Le Gorgeous Ladies of Wrestling (GLOWsono tornate in grandissima forma a suon di lustrini, lacca e spandex!

Dal 29 giugno è disponibile su Netflix la seconda stagione della tv comedy tutta anni Ottanta creata da Liz Flahive e Carly Mensch e prodotta da Jenji Kohan (Orange is the New Black) che aveva esordito sulla stessa piattaforma esattamente un anno fa. Con il suo ottimo cast, un tema particolare come il wrestling femminile, il giusto mix di drama e comedy, ma soprattutto grazie ad un setting, un trucco e parrucco veramente ben curati, già la prima stagione di Glow aveva convinto parecchio. L’arrivo della seconda non ha fatto altro che affinare i pregi di questo show, facendone un prodotto d’intrattenimento assolutamente consigliabile.

Come le avevamo lasciate

Ispirata all’omonimo show degli ‘80, GLOW racconta la storia di Ruth Wilder (Alison Brie), un’attrice disoccupata di Los Angeles che trova la sua ultima chance per entrare nello Star-System nel mondo tutto glitter e fibra sintetica del wrestling femminile.

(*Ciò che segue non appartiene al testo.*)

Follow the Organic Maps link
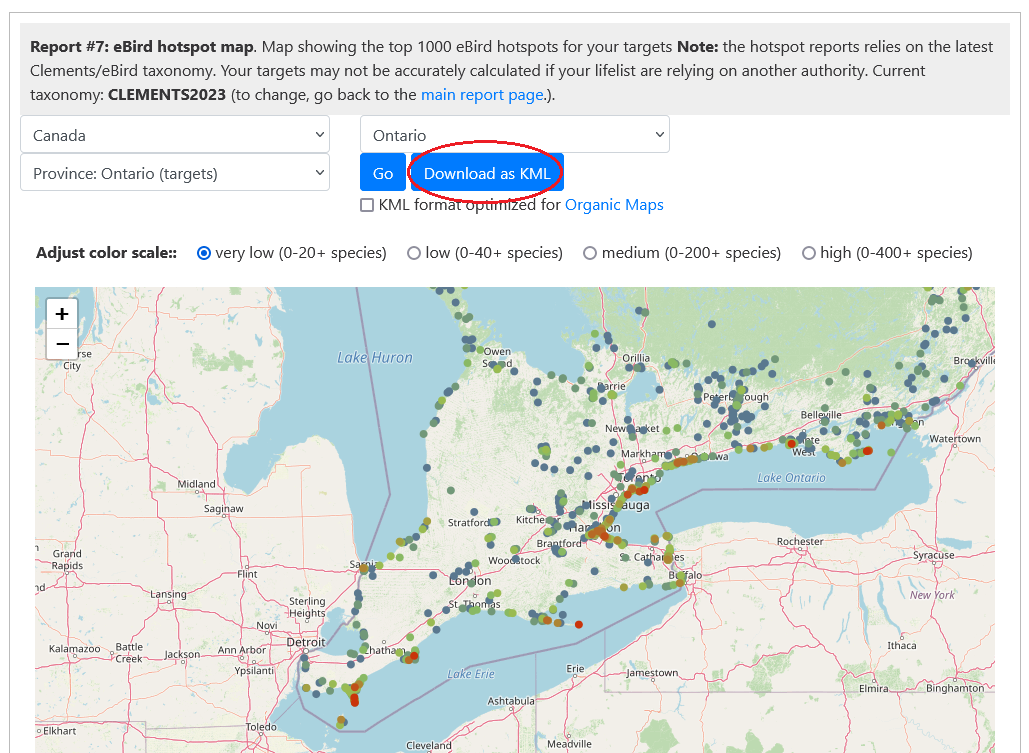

Oltre a lavorare con 12 ‘disadattate’ di Hollywood, Ruth deve anche affrontare Debbie Eagan (Betty Gilpin), un’ex attrice di soap-opera che ha lasciato il lavoro per avere un bambino, per poi scoprire che la sua vita non era affatto perfetta come sembrava. E al timone c’è Sam Sylvia (Marc Maron), un regista di B-movie senza futuro, che ora guida un gruppo di donne nel mondo del wrestling.

Come le ritroviamo

Nella seconda stagione, composta sempre da 10 episodi di circa 30 minuti, le simpatiche protagoniste sono ormai diventate piccole celebrità locali e si dovranno confrontare con gli aspetti positivi e negativi della fama da poco ottenuta. Dopo aver strappato un ingaggio grazie a un convincente pilot, il gruppo di wrestler guidato dal regista Sam Sylvia è adesso alle prese con la registrazione di un’intera stagione dello show. In primo piano verrà messa la rivalità tra Ruth e Debbie, le quali, nel cercare di realizzare uno show televisivo di successo insieme (la prima cimentandosi con doti da regista, la seconda con aspirazioni di produttrice) affronteranno anche i problemi che hanno messo in discussione la loro amicizia.

Sam è sempre Sam, ma adesso ha una figlia adolescente che vive con lui e venti episodi da produrre. Il wrestling è più difficile, la posta in gioco è molto alta.




Nel tentativo di affermazione e rivendicazione dell’intero gruppo, nel corso della nuova stagione vedremo l’ostico mondo del dietro le quinte delle piccole televisioni locali e i problemi ad esse legati. Bella ed attuale la scelta di mostrare l’abuso di potere di alcuni grandi produttori, che, oggi come trent’anni fa, mettono a repentaglio intere carriere perché mossi da intenti disdicevoli. Temi attuali e delicati che vengono trattati senza una retorica pesante, ma con uno stile di leggero entertainment molto efficace. 

Più spettacolo, più coreografie, più risate e più wrestling condiscono la nuova stagione, che, facendosi carico di un approfondimento maggiore anche di tutti gli altri personaggi, acquisisce una bella identità che ci fa ben sperare anche per un eventuale seguito.